▶ _Prompt_: Quote exactly, and only, the lines of the material below from the line with "The height and width of the screenshot is (203, 298)." through the line with "Expand the 19:53:09.360 linePayload entry".

*** Information Section Begins ***

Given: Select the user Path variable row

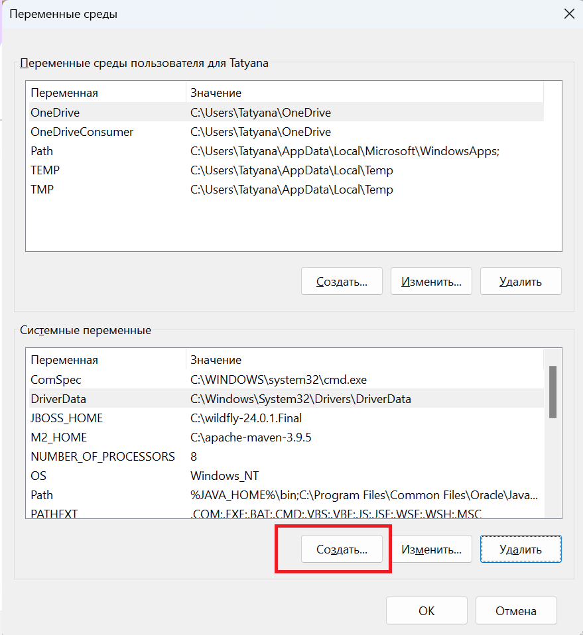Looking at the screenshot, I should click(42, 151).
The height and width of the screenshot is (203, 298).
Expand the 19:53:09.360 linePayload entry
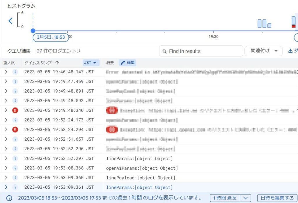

*** Information Section Ends ***
*** Information Section Begins ***

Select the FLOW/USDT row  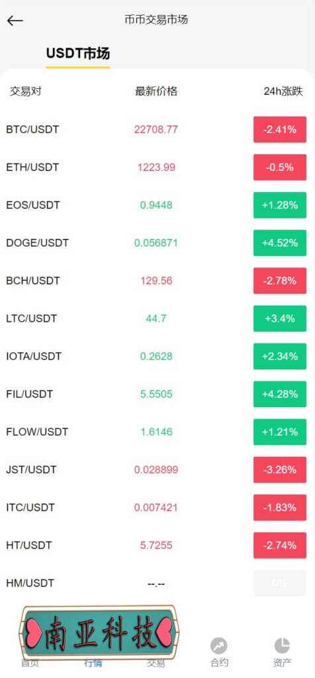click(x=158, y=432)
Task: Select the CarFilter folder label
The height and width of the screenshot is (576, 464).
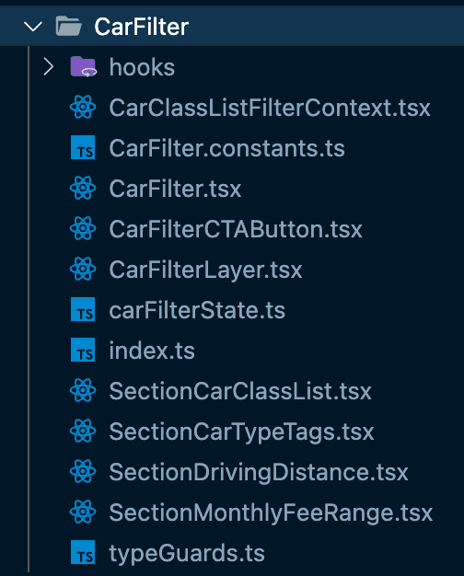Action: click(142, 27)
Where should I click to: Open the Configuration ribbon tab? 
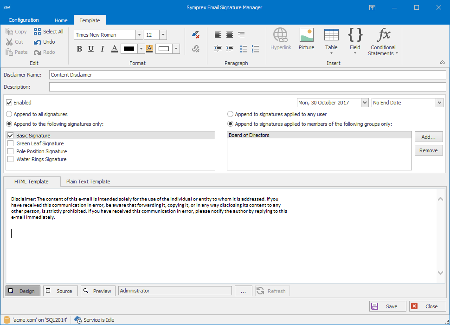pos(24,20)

*** Information Section Ends ***

▶ _Task output_:
The height and width of the screenshot is (203, 298).
Expand the 19:53:09.360 linePayload entry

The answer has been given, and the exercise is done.